# OPC Problem routen problem



## kpeter (25 August 2010)

Hallöchen allerseits

ich steh heute glaub ich mal voll auf der Leitung deshalb mal eine frage an euch.

ich habe 2 s7 ( 412-2 / 413-2 ) die sind beide mit MPI verbunden
was auch alle funktioniert

nun hab ich am 413-2 einen cp 443-1 eingebaut
ach das funktioniert einwandfrei
kann übers ethernet alles ansehen programmieren ( Simaticmanager )

so dann hab ich meinen OPC Server eingerichtet der bekommt von der ersten ( 413-2 ) alle daten ( was auch sonst )


doch nun mein problemchen wie komme ich beim OPC Server an die 2 Steuerung die nur über MPI mit der ersten verbunden ist

wer eine idee wie ich von meiner Leitung wieder runderkomme


----------



## Dr.

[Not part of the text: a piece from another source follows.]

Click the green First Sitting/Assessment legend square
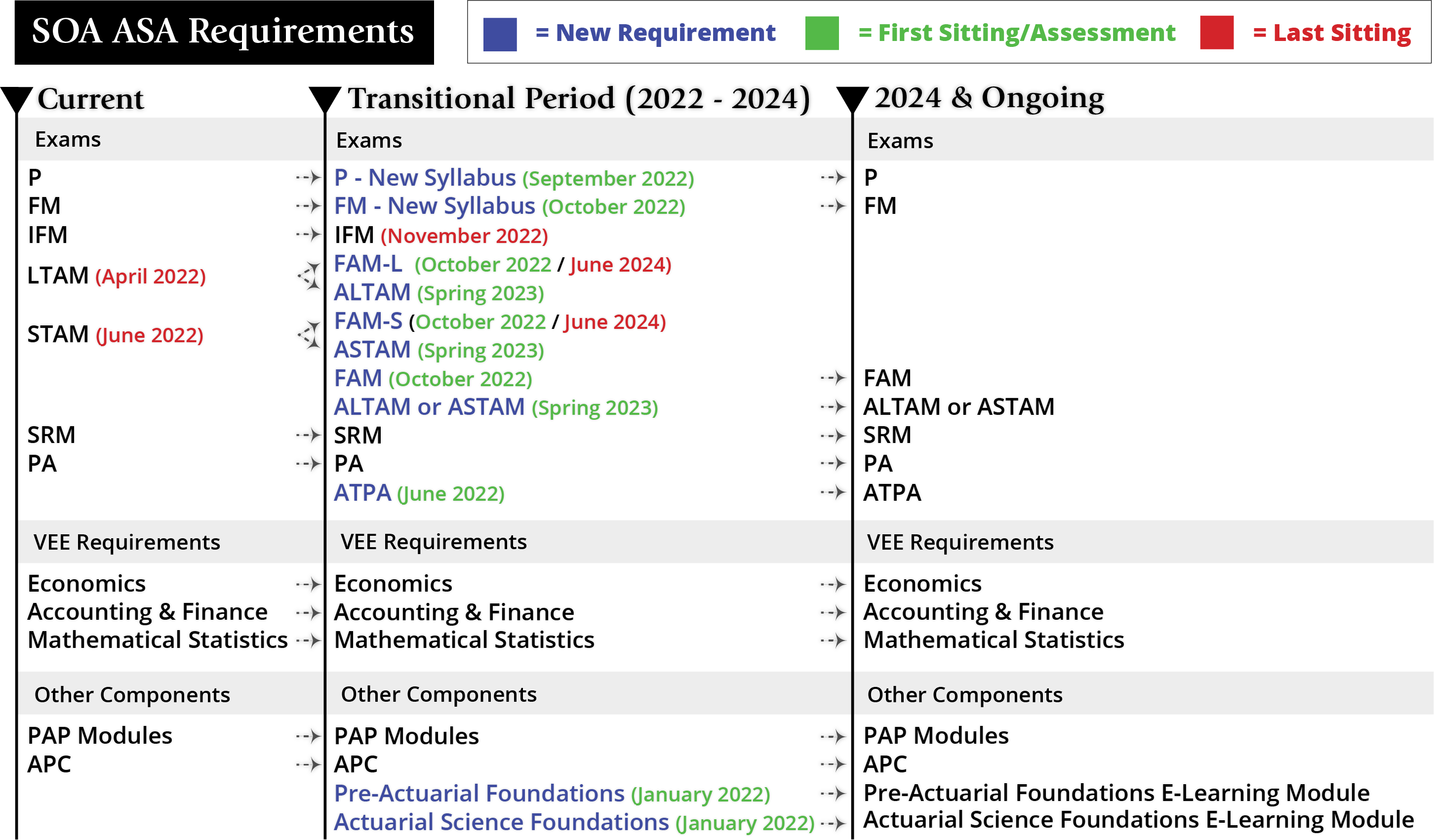The height and width of the screenshot is (840, 1434). [822, 34]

OPC (25 August 2010)

Da kannst du die Daten nur "umkopieren" also mit den normalen Mitteln in der 413 zusammen sammeln und in irgend einen DB kopieren und dann holt der OPC Server die Daten in dieser 413 ab (über den 443).

Direkt drurchgreifen kannst du nicht soweit ich weiss, zumindest habe ich davon noch nie was gehört.


----------